§ **INFORMATION**:
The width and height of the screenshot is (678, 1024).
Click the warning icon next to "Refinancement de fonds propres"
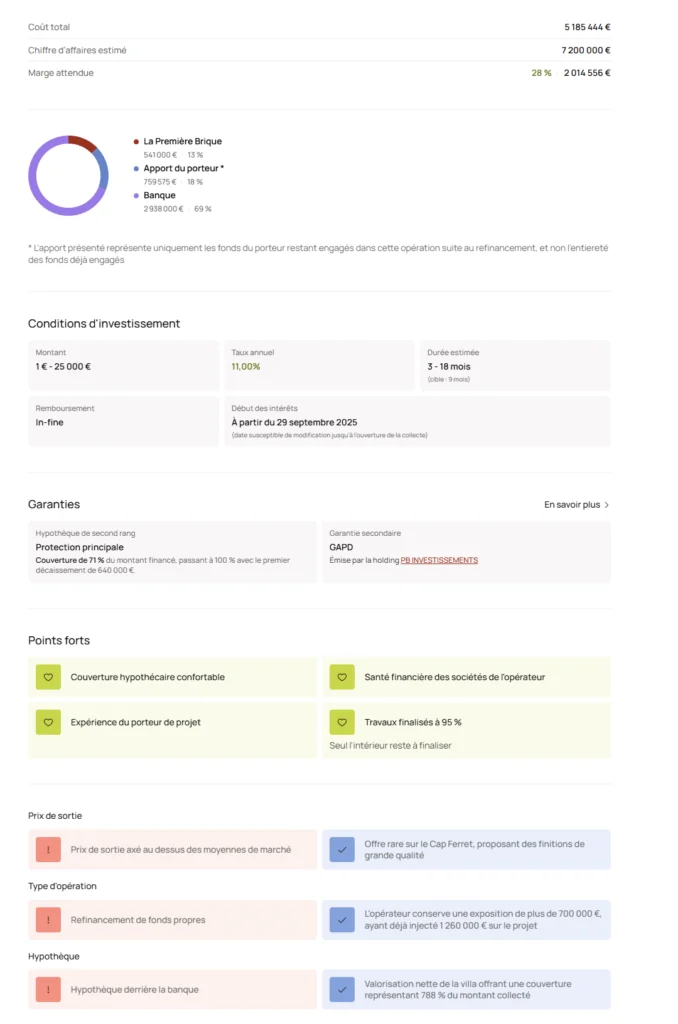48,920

--

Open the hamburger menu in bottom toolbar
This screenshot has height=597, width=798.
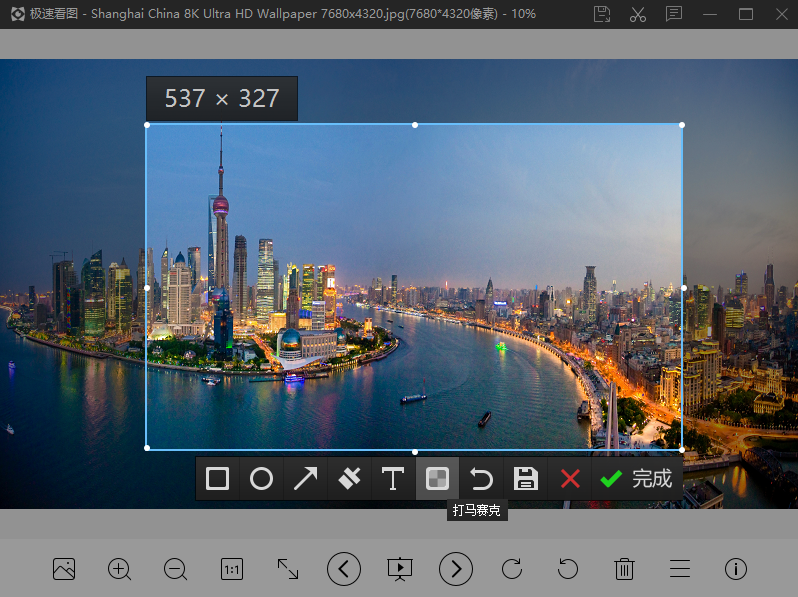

---

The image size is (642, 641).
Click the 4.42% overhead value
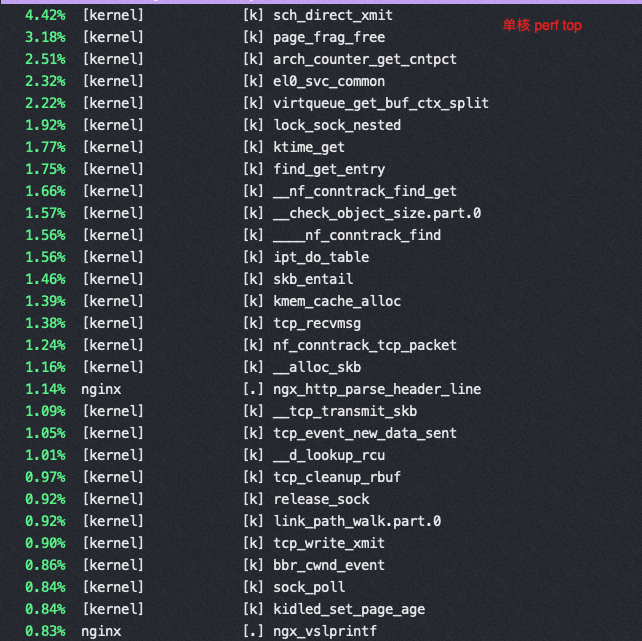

§ **WORK TO BE COMPLETED**: Copy from the entries only those lines that hold the word "height".

§ **COMPLETED EXERCISE**:
The width and height of the screenshot is (678, 1024).
This screenshot has height=597, width=798.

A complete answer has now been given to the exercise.